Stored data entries
■ ■ ■
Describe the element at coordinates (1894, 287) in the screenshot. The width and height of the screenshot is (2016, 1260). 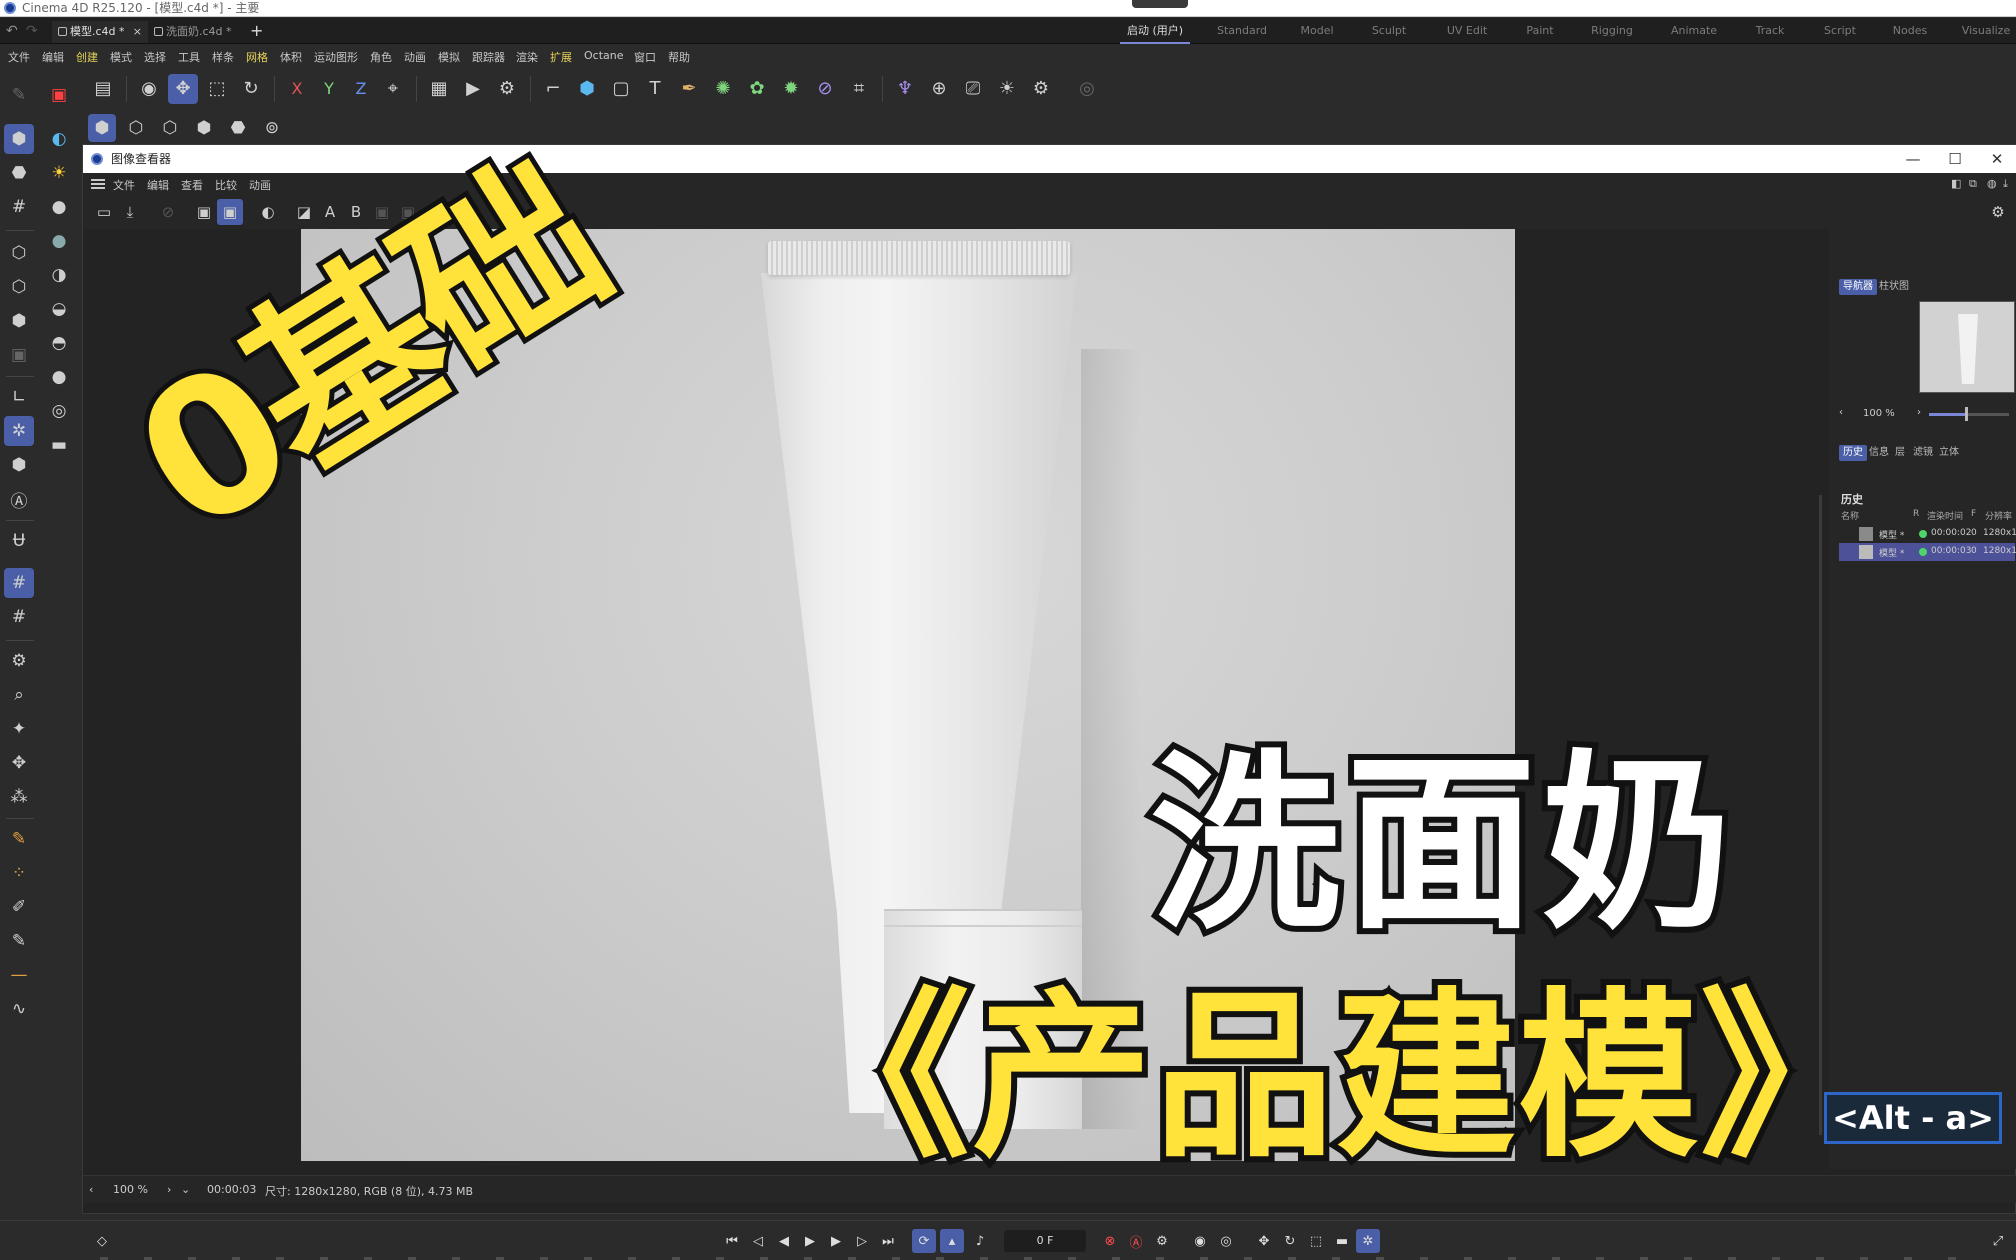
I see `tab-histogram: 柱状图` at that location.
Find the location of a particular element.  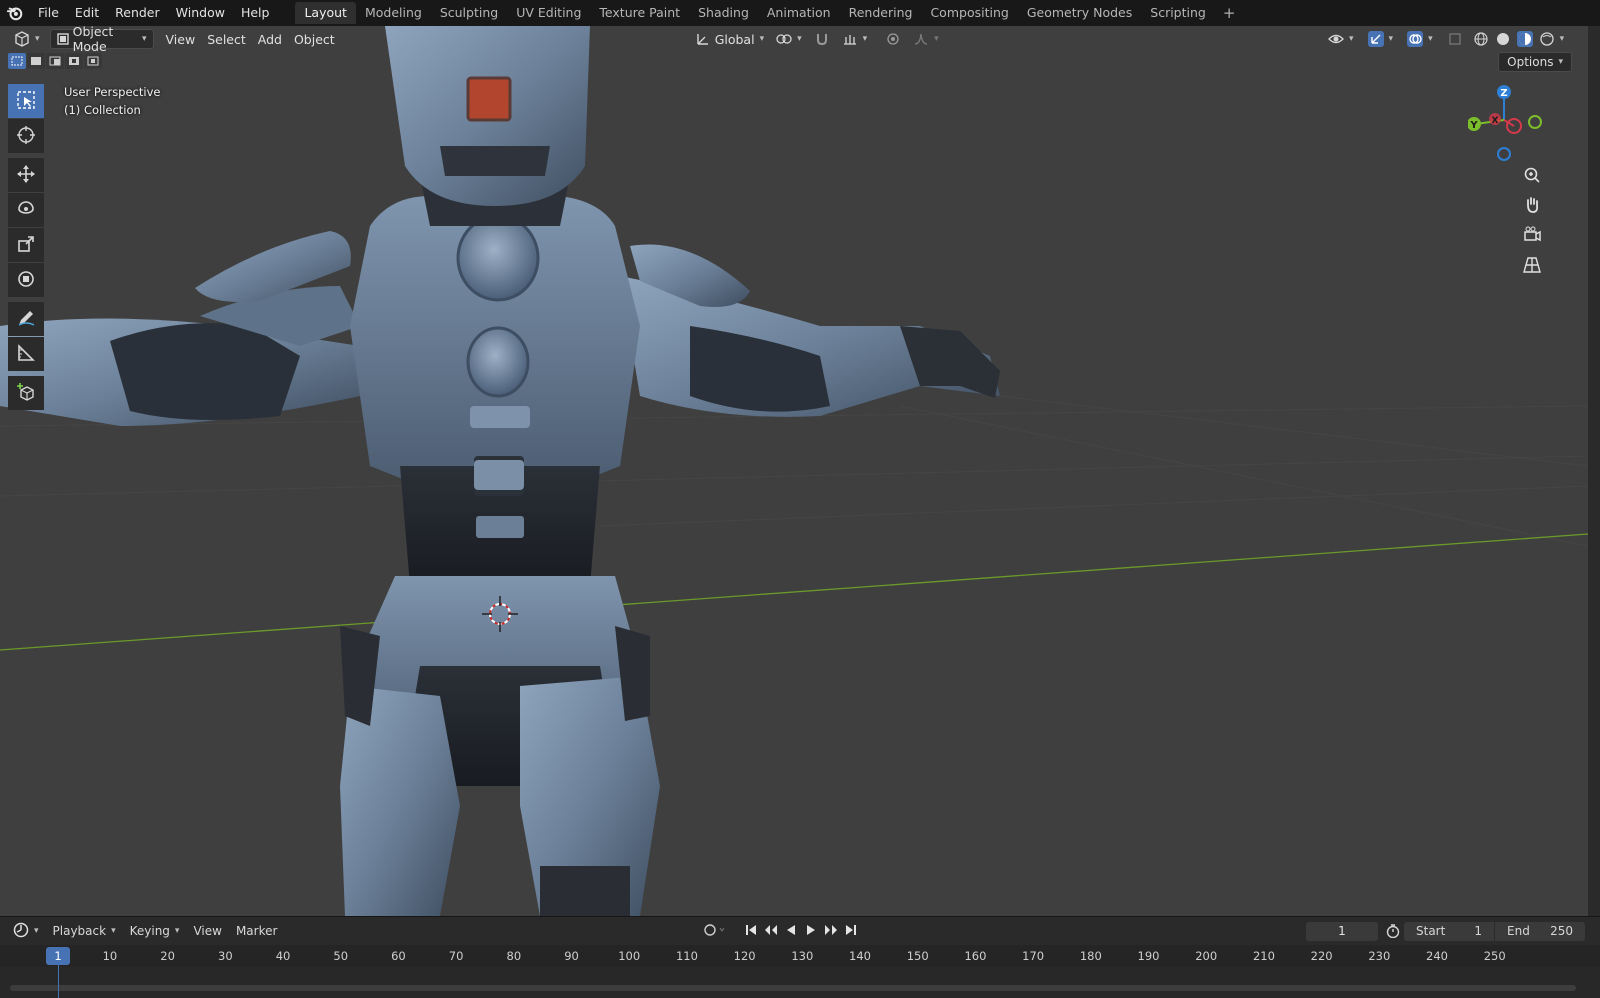

frame-tick-label: 30 is located at coordinates (226, 956).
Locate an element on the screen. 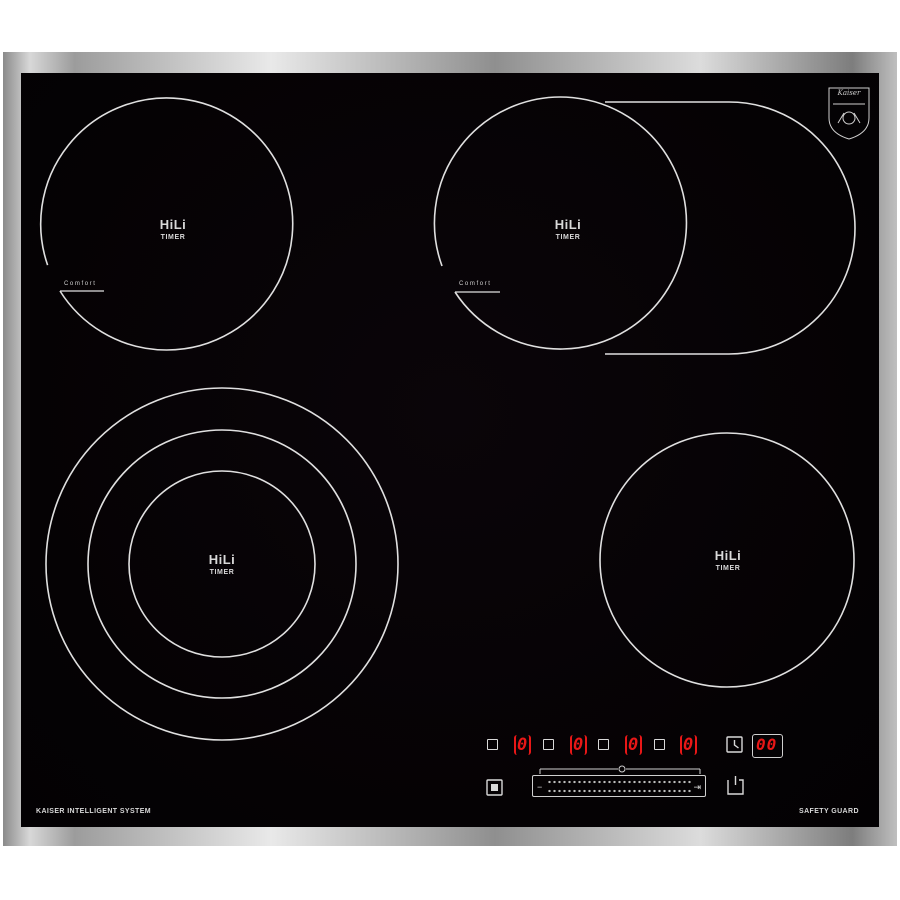 Image resolution: width=900 pixels, height=900 pixels. power-button is located at coordinates (736, 786).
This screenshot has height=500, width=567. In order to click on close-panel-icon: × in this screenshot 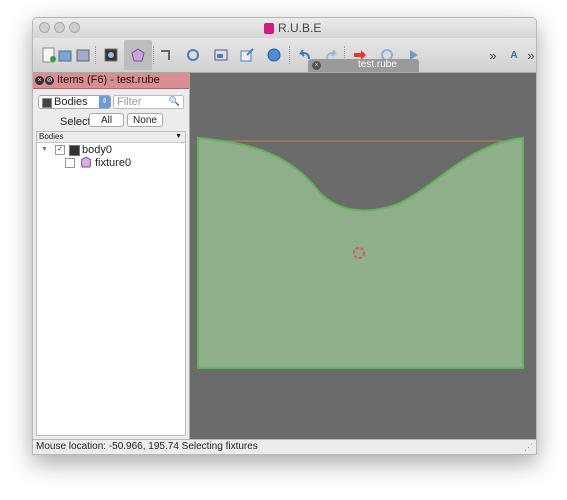, I will do `click(40, 80)`.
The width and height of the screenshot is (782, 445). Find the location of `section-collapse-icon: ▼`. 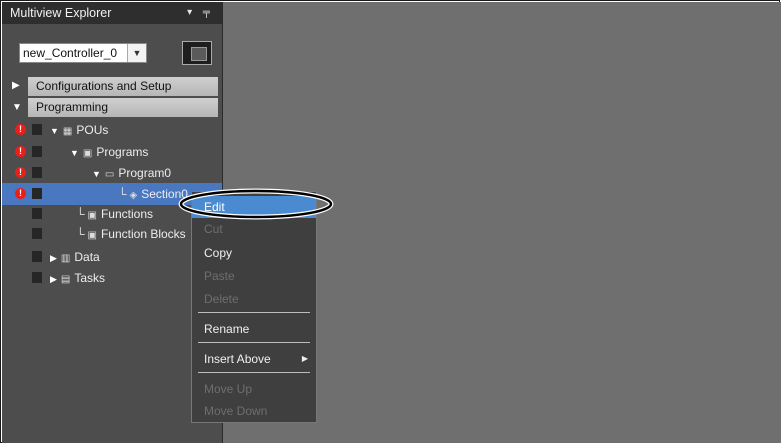

section-collapse-icon: ▼ is located at coordinates (17, 108).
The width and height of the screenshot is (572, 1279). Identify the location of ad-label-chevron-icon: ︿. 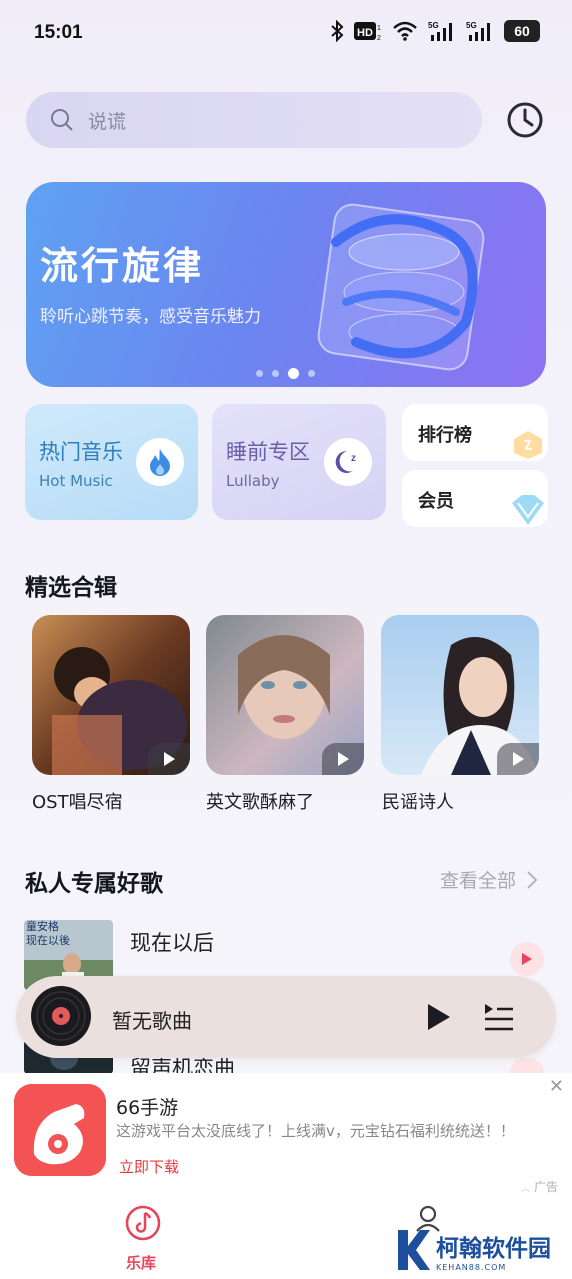
(526, 1189).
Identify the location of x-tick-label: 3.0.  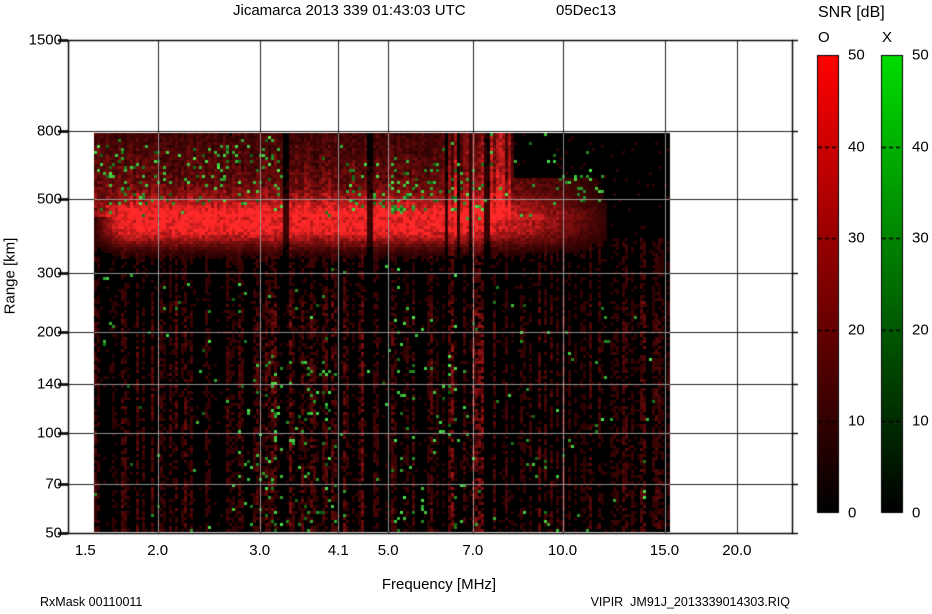
(260, 550).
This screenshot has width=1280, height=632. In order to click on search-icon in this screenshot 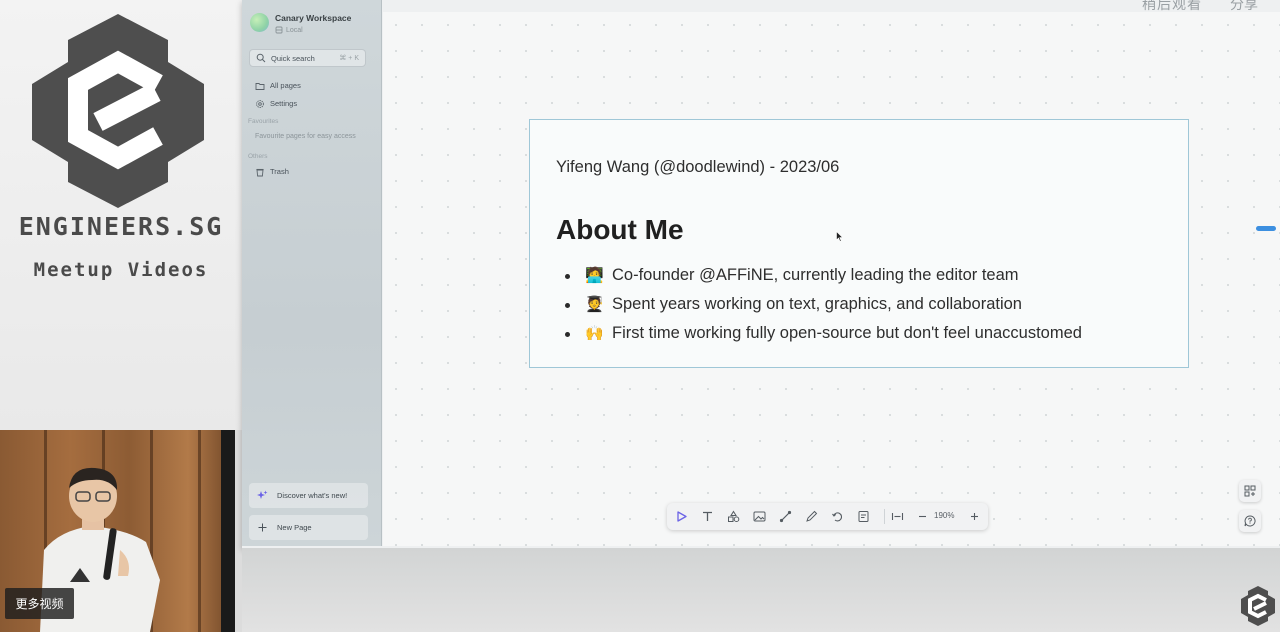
■ ■ ■
* HOW TO COMPLETE THIS TASK
Can you extract the lines of the data running from the one containing "The width and height of the screenshot is (572, 1279)." through the end of the data, both ends included, and reproduce them word for word without the pictures?

* FINAL ANSWER
The width and height of the screenshot is (572, 1279). Identify the location of ad-label-chevron-icon: ︿. 
(526, 1189).
Identify the location of x-tick-label: 3.0.  
(260, 550).
This screenshot has width=1280, height=632. In order to click on search-icon in this screenshot 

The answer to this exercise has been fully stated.